Twelfth Cadbury Fellowship Scheme and Workshop

The Department of African Studies and Anthropology at the University of Birmingham invites applications for the 2015 Cadbury Fellowship Scheme, which will focus on research on money.  

Three visiting fellows from Africa will be appointed to participate in a ten-week schedule of seminars,  discussion groups, and other activities. One aim of the scheme is to assist new scholars to develop a research paper and bring it to publication, and the programme will culminate in an interdisciplinary conference to be held at the University of Birmingham on 21-22 May 2015 at which the visiting fellows will present their papers alongside an international cast of both established and younger participants.

Fellowships will cover return air-fare, accommodation and living costs for a period of up to ten weeks. The deadline for applications for fellowships is Monday 1 December 2014.

2015 Theme: Money Judgments

How do people in Africa conceptualise, appraise, and assess money and monetary transactions? The workshop offers an interdisciplinary space to explore how people accumulate and think about wealth; describe and measure exchange; attribute moral value to these in different settings and institutions; and how such categorization shapes decisions and behaviour. We will investigate the whole spectrum of ways in which people make judgments in the course of their economic engagements, in contexts ranging from formal legal institutions to intimate domestic, neighbourhood, and community relationships.

Leading this year’s workshop will be our Leverhulme Visiting Professor, Jane Guyer, whose seminal research on money and value in Africa is the inspiration for our theme. In addition to participating in the general workshop programme, Professor Guyer will give a series of methodologically focused lectures, run a series of seminars on her latest theoretical work, and hold individual and small-group research meetings with research students, early-career scholars, and staff.

Among the questions we seek to explore are:

  • How do people save money (if they do), and in what form? How do they respond to the requests of others for help, or, alternatively, protect their wealth?
  • How are monetary transactions defined and depicted in specific cultures, settings or situations? By means of what concepts and metaphors? For example, in what idioms do people distiguish between possessions that can be sold, and those that cannot?
  • How are the meanings of money and monetary transactions controlled, monitored, imposed or challenged – in formal institutional economic discourses, or in other registers such as journalism, fiction, musical lyrics, proverbs, and slogans? How, for example, do ordinary people, the press, and rumours comment about wealth and express their judgments of it – how wealthy people do or do not deserve their possessions?
  • What kinds of arguments go on about resources and exchange? How are such arguments framed? In what arenas or social settings? Under what circumstances, for example, is access to basic necessities framed as a matter of economic fact, and when is it understood as a matter of politics?
  • How do people navigate ambiguities and inconsistencies in definitions of value, and judge between different frameworks? How, for example, is the priority of paying the bank on time judged in relation to the demands of family in urgent medical situations?
  • Which people manage more than one currency – for example their own national currency and the international currencies? And how do they do it?
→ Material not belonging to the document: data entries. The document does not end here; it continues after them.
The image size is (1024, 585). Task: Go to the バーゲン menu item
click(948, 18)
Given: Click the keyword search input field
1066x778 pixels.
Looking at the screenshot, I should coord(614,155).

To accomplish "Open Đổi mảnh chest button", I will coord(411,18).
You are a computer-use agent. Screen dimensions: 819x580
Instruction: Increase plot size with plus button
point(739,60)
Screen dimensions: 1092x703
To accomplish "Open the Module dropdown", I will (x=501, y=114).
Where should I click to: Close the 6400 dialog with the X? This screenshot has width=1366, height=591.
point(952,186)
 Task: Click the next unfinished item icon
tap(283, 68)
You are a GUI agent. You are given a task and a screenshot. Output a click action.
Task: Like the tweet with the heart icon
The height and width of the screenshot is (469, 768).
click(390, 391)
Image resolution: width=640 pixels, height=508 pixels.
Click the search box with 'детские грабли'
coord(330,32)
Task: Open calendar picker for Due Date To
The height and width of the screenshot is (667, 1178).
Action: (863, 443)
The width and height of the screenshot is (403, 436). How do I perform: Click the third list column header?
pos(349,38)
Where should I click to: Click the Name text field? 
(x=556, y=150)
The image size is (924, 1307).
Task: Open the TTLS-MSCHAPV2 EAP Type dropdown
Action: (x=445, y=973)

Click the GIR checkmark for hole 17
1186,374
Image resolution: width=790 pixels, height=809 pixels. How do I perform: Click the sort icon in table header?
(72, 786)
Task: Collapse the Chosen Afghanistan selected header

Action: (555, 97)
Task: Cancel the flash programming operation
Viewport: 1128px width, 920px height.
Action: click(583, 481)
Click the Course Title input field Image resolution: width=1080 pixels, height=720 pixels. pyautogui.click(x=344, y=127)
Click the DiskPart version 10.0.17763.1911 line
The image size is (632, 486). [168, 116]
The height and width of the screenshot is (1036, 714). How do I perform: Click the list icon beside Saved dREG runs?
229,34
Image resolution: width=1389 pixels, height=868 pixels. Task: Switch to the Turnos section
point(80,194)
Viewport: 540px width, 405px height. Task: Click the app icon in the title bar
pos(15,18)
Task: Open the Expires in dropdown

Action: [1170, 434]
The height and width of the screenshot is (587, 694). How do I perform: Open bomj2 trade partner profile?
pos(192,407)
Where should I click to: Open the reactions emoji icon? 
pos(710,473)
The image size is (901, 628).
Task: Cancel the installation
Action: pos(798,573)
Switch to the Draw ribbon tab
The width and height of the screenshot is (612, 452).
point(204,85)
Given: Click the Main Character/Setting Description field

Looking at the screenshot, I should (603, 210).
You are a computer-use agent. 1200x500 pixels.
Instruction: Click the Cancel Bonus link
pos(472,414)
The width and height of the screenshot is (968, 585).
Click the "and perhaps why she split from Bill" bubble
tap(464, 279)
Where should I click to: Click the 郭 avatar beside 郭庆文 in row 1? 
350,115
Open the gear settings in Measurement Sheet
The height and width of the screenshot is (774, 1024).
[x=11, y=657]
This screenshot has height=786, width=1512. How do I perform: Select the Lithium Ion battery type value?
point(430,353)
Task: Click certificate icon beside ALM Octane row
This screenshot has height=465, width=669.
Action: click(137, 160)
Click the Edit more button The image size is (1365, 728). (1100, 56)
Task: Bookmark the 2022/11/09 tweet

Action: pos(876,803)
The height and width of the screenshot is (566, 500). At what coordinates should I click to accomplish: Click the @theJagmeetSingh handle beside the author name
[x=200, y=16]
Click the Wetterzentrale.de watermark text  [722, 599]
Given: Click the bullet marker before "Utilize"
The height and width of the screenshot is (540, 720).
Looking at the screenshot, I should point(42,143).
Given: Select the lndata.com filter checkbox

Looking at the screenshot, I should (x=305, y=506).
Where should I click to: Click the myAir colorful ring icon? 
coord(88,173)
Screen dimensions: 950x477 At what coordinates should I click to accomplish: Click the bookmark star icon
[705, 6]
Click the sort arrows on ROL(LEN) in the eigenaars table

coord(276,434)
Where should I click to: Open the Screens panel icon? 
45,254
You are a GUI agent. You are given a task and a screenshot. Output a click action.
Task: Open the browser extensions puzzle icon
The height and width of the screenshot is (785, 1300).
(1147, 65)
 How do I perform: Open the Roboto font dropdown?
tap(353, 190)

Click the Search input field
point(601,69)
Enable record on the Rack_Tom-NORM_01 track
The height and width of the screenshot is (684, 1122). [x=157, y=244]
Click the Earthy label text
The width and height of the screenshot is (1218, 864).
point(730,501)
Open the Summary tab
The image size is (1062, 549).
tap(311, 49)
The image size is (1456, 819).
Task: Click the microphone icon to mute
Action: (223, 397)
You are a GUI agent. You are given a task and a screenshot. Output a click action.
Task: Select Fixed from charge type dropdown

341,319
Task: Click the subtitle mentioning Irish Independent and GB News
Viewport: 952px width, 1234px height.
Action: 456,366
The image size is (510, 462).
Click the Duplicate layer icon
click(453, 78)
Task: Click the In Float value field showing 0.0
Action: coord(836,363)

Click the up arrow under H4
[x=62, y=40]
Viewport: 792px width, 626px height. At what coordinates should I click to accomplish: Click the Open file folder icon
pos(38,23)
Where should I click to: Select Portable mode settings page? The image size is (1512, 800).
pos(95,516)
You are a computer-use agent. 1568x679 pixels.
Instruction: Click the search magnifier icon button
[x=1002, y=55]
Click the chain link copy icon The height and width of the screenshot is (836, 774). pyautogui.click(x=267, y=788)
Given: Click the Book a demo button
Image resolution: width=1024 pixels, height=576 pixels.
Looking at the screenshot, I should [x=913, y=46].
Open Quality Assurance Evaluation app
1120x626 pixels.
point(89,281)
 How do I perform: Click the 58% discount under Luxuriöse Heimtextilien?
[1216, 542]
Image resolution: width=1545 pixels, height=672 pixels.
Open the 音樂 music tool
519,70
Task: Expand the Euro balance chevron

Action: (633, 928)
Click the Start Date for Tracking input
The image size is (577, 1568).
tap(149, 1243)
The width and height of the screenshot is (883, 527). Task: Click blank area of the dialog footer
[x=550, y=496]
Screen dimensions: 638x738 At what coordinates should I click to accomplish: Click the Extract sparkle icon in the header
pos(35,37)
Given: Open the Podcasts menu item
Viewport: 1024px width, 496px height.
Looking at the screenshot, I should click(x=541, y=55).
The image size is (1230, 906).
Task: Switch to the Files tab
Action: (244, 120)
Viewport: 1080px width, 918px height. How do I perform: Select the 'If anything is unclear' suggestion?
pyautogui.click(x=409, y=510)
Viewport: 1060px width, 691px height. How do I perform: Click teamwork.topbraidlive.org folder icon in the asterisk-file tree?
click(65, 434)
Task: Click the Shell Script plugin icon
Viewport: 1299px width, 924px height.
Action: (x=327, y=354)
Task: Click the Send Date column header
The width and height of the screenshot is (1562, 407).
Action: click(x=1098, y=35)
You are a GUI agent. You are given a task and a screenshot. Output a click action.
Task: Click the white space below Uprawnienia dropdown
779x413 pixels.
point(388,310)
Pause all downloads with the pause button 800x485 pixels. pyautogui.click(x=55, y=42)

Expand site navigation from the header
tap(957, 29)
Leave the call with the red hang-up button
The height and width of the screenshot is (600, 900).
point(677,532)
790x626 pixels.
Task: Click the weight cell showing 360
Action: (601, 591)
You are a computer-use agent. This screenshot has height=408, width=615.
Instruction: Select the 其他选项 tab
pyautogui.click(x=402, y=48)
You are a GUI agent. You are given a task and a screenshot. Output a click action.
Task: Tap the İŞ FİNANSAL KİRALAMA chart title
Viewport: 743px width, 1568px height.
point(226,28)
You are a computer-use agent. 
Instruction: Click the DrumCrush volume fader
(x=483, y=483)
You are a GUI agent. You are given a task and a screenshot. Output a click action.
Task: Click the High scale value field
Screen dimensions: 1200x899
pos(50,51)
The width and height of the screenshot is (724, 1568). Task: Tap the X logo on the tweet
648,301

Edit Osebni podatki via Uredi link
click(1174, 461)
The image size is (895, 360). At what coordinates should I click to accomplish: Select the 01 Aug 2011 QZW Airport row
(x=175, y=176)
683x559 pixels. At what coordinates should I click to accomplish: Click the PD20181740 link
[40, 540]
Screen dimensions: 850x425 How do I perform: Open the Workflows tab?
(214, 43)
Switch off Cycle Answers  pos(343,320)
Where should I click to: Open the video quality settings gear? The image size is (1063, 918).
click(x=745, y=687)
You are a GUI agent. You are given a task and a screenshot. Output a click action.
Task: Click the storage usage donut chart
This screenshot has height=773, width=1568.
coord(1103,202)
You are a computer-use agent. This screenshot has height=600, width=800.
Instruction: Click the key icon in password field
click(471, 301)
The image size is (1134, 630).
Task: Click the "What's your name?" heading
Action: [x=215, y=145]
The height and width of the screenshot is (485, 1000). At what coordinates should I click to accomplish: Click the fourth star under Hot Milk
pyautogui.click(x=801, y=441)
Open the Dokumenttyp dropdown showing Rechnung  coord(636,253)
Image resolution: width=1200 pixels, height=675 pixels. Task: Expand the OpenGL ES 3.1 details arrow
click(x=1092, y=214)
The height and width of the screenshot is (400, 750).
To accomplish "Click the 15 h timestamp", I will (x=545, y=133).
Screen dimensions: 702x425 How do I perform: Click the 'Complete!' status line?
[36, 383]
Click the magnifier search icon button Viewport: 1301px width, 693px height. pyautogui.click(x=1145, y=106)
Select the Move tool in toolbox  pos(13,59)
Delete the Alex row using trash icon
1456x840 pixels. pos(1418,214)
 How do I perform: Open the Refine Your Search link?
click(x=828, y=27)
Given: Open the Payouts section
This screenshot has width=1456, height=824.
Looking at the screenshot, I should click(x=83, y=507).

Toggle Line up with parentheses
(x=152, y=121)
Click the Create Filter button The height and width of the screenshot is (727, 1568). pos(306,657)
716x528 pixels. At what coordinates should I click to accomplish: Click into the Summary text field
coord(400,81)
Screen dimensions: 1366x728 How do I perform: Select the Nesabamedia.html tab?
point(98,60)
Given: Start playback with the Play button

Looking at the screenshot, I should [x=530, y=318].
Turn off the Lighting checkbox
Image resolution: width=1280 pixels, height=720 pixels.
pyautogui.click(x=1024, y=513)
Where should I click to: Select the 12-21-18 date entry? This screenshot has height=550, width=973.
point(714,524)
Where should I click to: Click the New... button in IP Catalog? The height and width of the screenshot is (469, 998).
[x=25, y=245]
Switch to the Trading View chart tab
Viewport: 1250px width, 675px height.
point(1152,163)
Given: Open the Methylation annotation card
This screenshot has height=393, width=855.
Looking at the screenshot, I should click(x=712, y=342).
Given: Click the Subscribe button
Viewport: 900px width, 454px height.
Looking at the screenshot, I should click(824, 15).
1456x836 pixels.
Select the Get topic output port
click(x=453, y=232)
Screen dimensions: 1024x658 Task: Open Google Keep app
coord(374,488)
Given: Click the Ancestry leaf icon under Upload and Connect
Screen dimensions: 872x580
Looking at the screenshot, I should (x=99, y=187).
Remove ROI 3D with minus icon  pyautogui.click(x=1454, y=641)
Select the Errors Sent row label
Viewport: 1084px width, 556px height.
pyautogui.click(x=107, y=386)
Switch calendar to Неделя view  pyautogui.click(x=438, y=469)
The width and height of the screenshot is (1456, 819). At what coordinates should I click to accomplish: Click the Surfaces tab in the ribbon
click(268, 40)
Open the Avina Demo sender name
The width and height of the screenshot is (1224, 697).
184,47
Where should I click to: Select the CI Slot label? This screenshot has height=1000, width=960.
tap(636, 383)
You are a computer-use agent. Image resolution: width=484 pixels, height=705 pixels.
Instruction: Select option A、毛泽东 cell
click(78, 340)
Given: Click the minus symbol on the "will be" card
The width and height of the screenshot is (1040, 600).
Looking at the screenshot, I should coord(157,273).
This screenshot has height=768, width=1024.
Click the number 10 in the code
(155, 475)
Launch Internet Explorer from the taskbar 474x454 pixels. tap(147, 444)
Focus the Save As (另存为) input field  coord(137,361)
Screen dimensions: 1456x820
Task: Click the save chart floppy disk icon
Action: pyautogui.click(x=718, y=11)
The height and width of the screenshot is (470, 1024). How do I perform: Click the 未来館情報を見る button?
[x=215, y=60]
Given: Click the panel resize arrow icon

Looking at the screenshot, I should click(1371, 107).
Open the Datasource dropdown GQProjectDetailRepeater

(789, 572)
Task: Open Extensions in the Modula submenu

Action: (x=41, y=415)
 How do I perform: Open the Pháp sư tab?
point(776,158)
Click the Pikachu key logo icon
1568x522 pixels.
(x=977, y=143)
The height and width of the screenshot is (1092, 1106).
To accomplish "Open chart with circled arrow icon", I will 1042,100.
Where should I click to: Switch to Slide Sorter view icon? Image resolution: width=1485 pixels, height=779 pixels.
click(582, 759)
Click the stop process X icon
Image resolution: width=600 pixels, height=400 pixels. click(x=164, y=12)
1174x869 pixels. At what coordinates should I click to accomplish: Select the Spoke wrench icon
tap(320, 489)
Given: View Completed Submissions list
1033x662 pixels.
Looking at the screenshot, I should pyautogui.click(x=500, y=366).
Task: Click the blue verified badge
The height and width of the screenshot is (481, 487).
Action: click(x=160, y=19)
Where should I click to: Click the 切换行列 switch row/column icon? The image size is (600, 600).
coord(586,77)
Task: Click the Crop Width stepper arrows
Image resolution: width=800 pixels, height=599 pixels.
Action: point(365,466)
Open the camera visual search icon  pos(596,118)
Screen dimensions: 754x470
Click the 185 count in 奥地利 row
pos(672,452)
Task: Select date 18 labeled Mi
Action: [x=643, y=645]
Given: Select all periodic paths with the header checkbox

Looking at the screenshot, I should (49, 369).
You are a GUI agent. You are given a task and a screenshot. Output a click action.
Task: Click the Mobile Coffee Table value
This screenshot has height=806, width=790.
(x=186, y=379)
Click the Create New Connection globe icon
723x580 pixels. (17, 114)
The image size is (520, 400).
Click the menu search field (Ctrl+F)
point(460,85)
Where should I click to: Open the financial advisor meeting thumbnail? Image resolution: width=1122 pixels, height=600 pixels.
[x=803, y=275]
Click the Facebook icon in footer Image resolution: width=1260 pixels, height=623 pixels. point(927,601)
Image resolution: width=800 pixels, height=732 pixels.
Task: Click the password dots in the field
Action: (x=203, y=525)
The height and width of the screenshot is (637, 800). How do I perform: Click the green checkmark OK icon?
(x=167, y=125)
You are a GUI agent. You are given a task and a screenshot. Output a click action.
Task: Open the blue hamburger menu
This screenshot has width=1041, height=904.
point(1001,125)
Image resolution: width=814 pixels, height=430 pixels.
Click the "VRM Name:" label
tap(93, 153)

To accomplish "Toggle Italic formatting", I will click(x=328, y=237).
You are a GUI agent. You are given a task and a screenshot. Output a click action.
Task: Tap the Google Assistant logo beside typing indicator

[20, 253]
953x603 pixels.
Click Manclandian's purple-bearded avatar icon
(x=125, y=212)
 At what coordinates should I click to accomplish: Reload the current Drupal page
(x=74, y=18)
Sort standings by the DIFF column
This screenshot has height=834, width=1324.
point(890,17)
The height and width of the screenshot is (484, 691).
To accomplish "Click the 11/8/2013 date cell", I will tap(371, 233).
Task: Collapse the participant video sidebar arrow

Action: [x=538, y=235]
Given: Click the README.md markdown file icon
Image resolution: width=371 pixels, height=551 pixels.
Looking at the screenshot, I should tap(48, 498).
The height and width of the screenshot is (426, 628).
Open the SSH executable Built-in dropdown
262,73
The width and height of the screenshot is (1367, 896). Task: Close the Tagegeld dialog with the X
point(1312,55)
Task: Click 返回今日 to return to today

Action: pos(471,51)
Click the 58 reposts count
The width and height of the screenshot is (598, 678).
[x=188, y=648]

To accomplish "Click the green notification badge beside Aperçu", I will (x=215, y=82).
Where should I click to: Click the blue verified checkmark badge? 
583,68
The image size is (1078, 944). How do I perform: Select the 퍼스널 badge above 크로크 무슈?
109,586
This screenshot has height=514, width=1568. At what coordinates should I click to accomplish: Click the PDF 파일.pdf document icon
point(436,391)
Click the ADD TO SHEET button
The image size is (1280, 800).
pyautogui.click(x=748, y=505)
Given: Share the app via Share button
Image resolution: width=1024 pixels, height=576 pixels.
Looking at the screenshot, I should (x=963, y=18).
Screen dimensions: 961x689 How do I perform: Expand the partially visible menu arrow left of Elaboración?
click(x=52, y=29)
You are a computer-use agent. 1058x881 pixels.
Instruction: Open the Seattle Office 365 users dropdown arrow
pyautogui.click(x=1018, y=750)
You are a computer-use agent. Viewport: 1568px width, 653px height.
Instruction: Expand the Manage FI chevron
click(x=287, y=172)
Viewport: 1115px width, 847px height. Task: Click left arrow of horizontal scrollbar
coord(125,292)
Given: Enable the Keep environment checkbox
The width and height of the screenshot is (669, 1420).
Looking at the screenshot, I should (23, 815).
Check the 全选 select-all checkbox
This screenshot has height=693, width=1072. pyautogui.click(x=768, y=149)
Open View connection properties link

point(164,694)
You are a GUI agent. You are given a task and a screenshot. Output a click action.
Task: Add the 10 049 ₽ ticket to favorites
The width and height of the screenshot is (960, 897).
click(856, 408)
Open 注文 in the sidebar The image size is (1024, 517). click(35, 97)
Who is eligible for a Cadbury Fellowship?

We are looking for early-career African scholars who have something to contribute to the theme, and whose research would benefit from a residential fellowship of ten weeks at the University of Birmingham. They should be in the early stages of their academic careers and based in an institution on the African continent. They should have a PhD or be close to completing one. It is intended that the Fellows will have time to use the University’s excellent library resources, discuss their work with academic staff and research students at DASA, and contribute to the intellectual life of the department by participating in academic and cultural events here.

How to apply for a Cadbury Fellowship

Fellowships will cover return air-fare, and accommodation and living costs for a period of ten weeks. If you would like to be considered for the 2015 scheme, please:

  1. Let us know how you learned about this programme.
  2. Ensure that you can get away for ten weeks from mid-March to late-May 2015.
  3. Send a research project description in English of not more than 1,000 words on the theme, showing what research you have already done and what you would work on during the fellowship.
  4. Send a short c.v. (not more than 3 pages) and the names of two referees.